• Data for this exercise:
· · ·
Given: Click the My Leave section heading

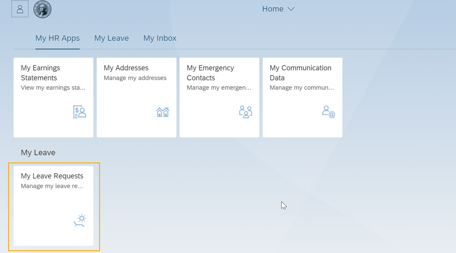Looking at the screenshot, I should coord(38,153).
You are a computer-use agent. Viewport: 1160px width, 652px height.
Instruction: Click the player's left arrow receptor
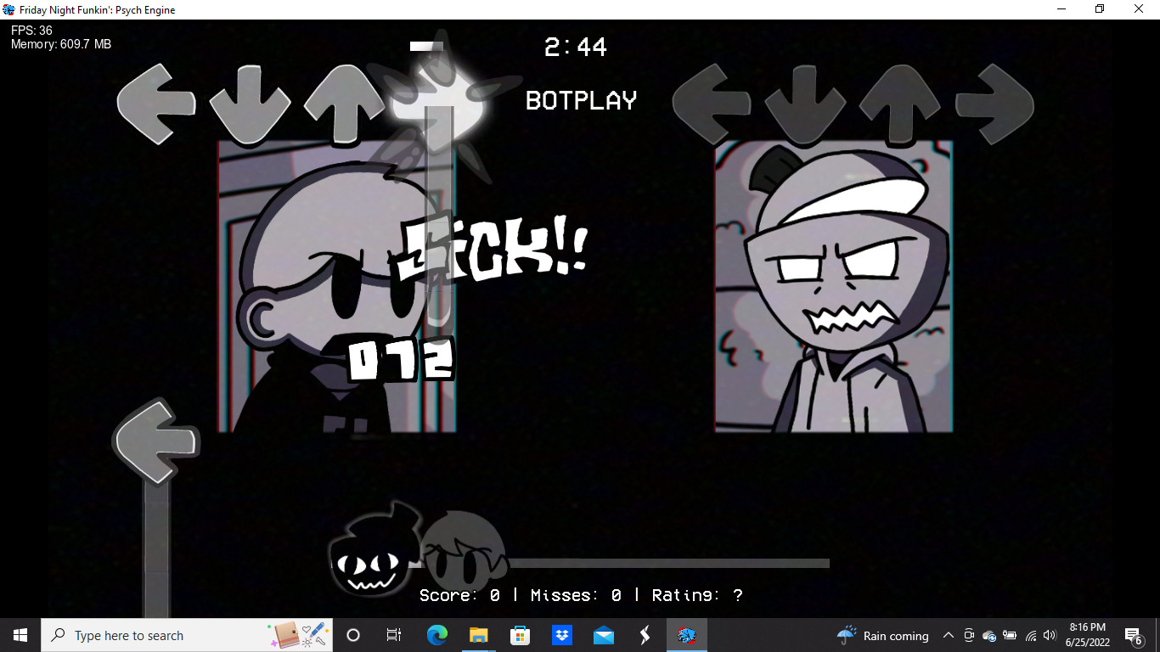(x=713, y=104)
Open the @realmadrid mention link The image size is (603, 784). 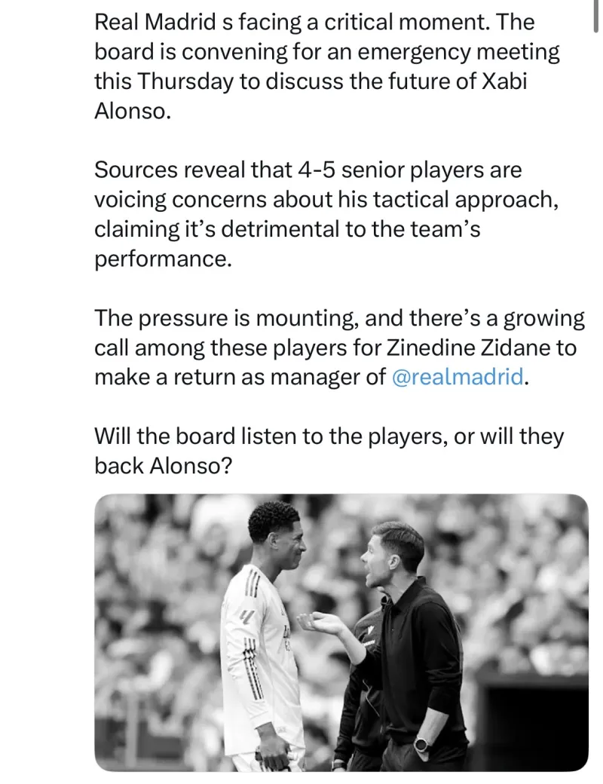pyautogui.click(x=458, y=377)
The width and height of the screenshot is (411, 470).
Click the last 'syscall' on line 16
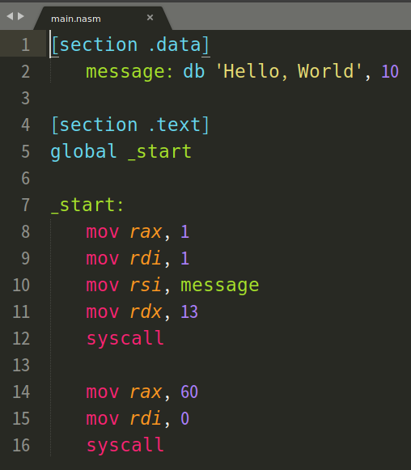point(125,446)
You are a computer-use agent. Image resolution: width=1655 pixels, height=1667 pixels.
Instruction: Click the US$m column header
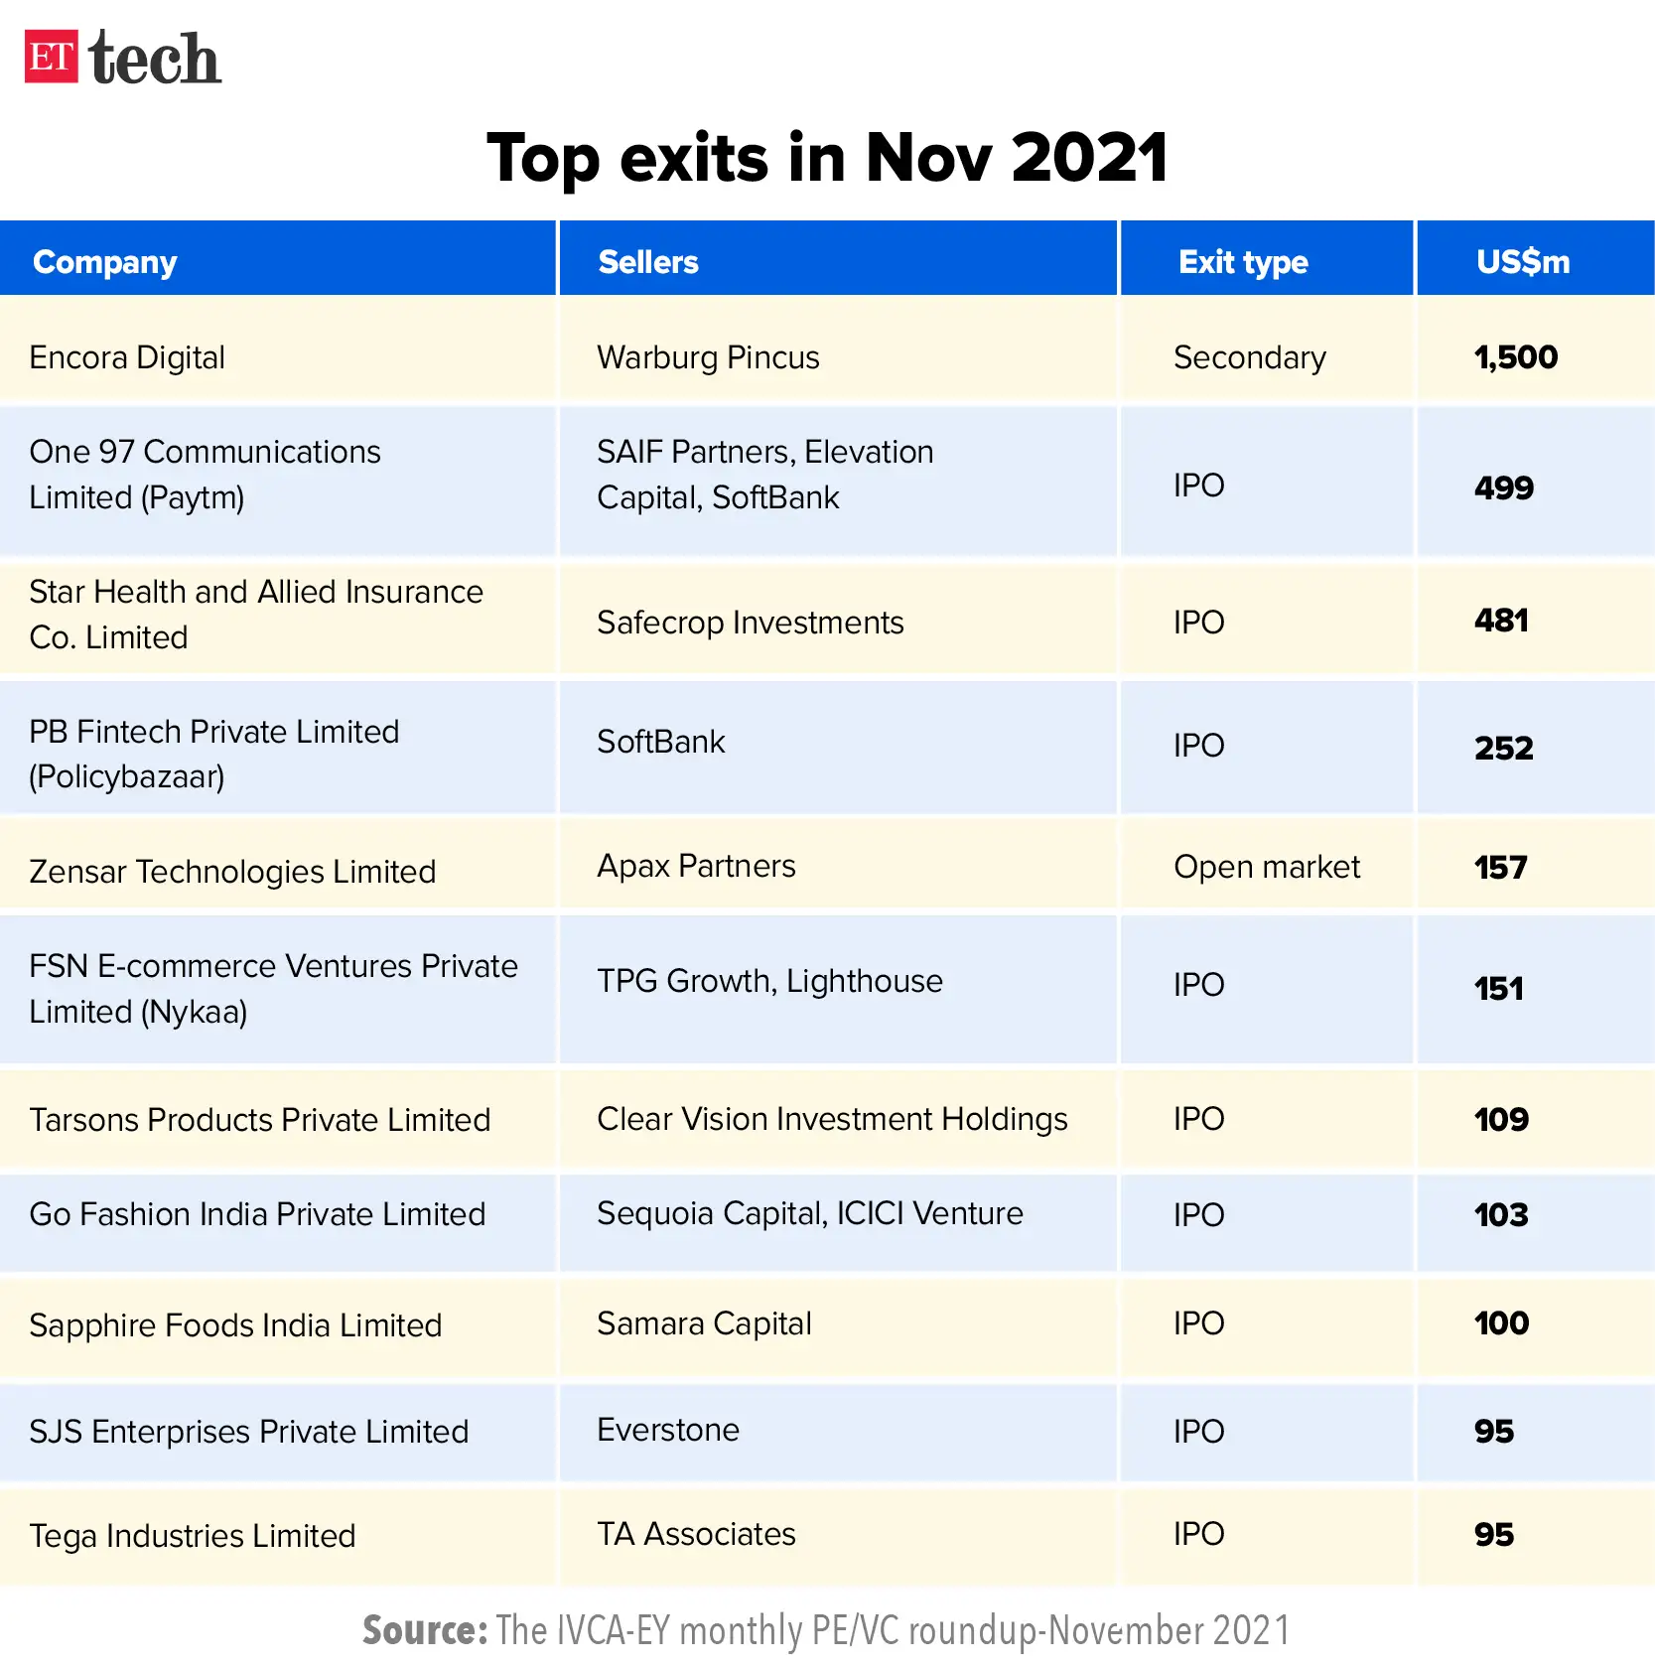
· · ·
• Requirements: Print the records from the line with "You are a computer-use agent. Image" through the end of the records, reproducing each line exactly and leaving out the pictures.

• Expected answer:
You are a computer-use agent. Image resolution: width=1655 pixels, height=1667 pixels.
Instruction: Click the US$m column header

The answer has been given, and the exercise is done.